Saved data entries
-.-.-

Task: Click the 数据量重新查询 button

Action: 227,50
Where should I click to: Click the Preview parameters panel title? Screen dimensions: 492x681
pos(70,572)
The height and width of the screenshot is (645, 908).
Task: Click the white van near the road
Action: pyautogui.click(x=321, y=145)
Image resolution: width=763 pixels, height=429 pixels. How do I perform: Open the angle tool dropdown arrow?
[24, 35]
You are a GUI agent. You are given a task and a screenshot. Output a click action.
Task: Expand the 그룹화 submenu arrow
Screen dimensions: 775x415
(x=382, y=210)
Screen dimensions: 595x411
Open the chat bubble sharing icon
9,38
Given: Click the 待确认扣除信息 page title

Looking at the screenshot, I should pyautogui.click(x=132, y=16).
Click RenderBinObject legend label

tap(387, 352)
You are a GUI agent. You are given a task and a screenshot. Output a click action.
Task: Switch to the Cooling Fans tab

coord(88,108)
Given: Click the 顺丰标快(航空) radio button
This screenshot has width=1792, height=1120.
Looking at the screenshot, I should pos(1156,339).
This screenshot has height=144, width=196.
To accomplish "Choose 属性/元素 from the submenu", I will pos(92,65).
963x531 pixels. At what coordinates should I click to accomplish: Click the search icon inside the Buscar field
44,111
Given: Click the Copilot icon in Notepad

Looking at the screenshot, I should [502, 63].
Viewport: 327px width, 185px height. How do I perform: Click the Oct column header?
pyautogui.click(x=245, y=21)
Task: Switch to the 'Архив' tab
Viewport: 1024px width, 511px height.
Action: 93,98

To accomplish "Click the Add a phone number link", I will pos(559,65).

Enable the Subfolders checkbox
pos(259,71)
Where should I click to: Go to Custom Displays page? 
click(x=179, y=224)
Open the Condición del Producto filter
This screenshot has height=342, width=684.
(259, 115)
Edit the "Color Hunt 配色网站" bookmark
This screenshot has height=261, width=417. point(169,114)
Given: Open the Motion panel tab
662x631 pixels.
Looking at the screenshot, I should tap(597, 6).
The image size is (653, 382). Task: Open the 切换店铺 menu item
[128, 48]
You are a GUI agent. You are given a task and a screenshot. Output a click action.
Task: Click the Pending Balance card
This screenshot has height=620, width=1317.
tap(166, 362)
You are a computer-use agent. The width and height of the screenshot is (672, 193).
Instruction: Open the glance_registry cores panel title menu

-.-.-

Required action: Work out how many lines in the entries contain "submenu" and give that number alone.

Your solution: 2